- [WHAT TO DO]
In the material below, find each line with the string "dimensions" and copy it.

- [RECORD SET]
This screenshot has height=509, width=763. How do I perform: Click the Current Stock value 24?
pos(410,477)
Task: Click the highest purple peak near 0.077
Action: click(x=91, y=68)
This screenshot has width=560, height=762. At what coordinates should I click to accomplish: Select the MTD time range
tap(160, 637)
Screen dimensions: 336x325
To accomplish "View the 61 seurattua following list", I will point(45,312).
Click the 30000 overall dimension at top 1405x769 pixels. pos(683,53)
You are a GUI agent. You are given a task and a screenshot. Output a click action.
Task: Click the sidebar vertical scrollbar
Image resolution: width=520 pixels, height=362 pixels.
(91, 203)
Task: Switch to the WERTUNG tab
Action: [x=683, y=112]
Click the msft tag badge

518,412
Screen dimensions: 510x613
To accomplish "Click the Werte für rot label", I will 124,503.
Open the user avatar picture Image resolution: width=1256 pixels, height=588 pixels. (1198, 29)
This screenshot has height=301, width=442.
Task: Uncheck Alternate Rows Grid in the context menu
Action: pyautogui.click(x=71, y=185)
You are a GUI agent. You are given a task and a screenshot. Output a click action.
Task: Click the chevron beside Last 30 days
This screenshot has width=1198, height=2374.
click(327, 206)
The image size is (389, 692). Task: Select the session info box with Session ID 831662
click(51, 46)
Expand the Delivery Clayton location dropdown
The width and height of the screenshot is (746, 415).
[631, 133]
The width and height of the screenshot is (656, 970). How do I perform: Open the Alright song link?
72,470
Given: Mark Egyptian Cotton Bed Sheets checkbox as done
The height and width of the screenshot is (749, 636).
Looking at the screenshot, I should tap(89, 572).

- [WRITTEN REPLY]
Screen dimensions: 336x325
Screen dimensions: 510x613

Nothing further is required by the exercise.